Horace Mann Educators  vs.  White Mountains Insurance

 Performance 
       Timeline  
Horace Mann Educators 

Risk-Adjusted Performance

11 of 100

 
Weak
 
Strong
Good
Compared to the overall equity markets, risk-adjusted returns on investments in Horace Mann Educators are ranked lower than 11 (%) of all global equities and portfolios over the last 90 days. In spite of very weak primary indicators, Horace Mann displayed solid returns over the last few months and may actually be approaching a breakup point.
White Mountains Insurance 

Risk-Adjusted Performance

7 of 100

 
Weak
 
Strong
OK
Compared to the overall equity markets, risk-adjusted returns on investments in White Mountains Insurance are ranked lower than 7 (%) of all global equities and portfolios over the last 90 days. In spite of very conflicting basic indicators, White Mountains may actually be approaching a critical reversion point that can send shares even higher in December 2024.

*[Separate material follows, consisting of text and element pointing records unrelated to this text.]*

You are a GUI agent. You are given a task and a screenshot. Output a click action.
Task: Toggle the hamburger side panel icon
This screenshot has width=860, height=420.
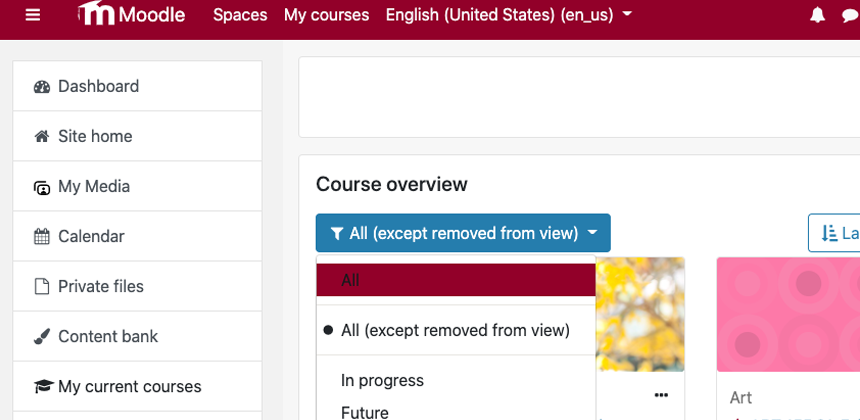33,15
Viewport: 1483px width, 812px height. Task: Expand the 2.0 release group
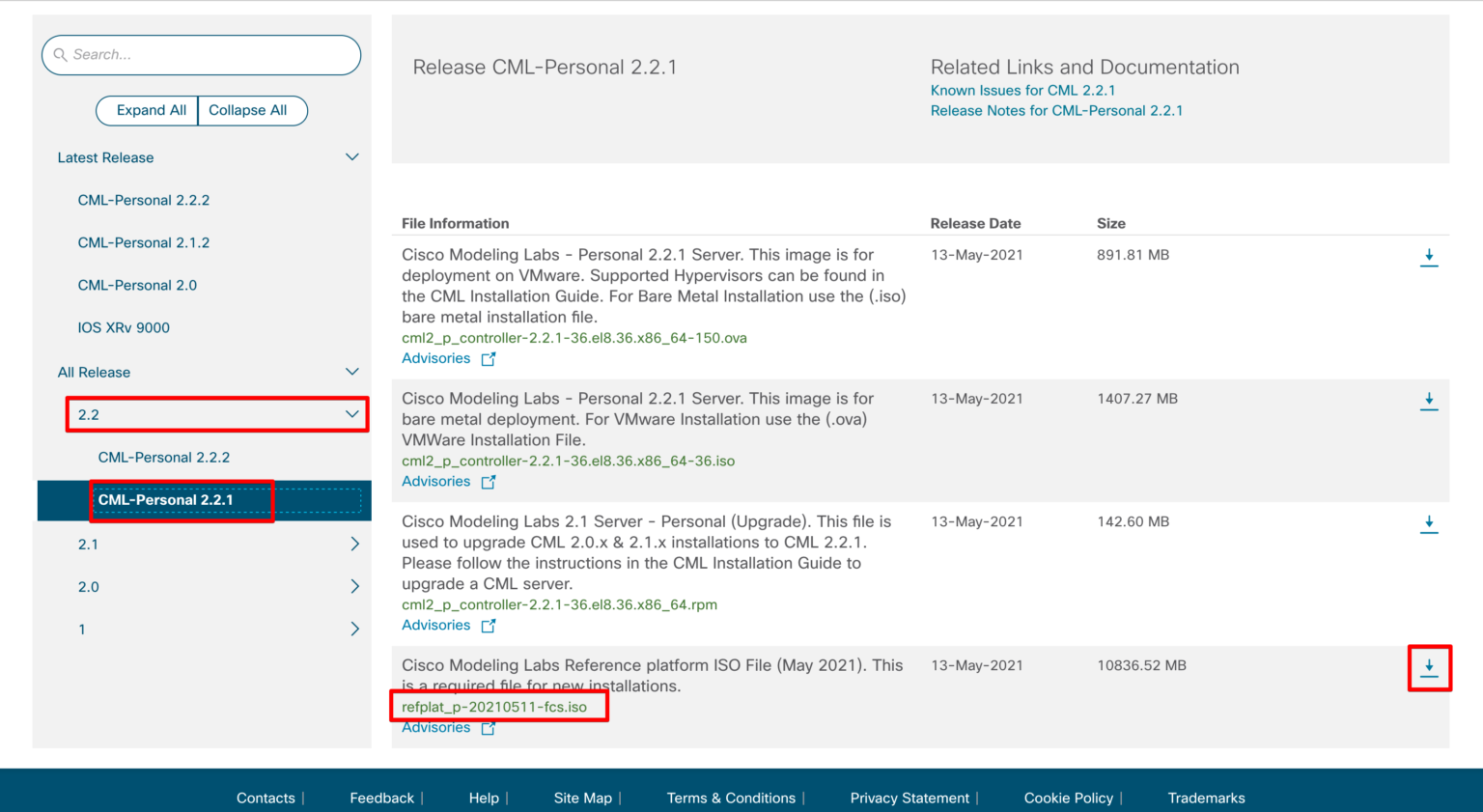coord(354,587)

Horace Mann and White Mountains Volatility Contrast

   Predicted Return Density   
       Returns  

Pair Trading with Horace Mann and White Mountains

The main advantage of trading using opposite Horace Mann and White Mountains positions is that it hedges away some unsystematic risk. Because of two separate transactions, even if Horace Mann position performs unexpectedly, White Mountains can make up some of the losses. Pair trading also minimizes risk from directional movements in the market. For example, if an entire industry or sector drops because of unexpected headlines, the short position in White Mountains will offset losses from the drop in White Mountains' long position.
The idea behind Horace Mann Educators and White Mountains Insurance pairs trading is to make the combined position market-neutral, meaning the overall market's direction will not affect its win or loss (or potential downside or upside). This can be achieved by designing a pairs trade with two highly correlated stocks or equities that operate in a similar space or sector, making it possible to obtain profits through simple and relatively low-risk investment.
Check out your portfolio center.
Note that this page's information should be used as a complementary analysis to find the right mix of equity instruments to add to your existing portfolios or create a brand new portfolio. You can also try the Bonds Directory module to find actively traded corporate debentures issued by US companies.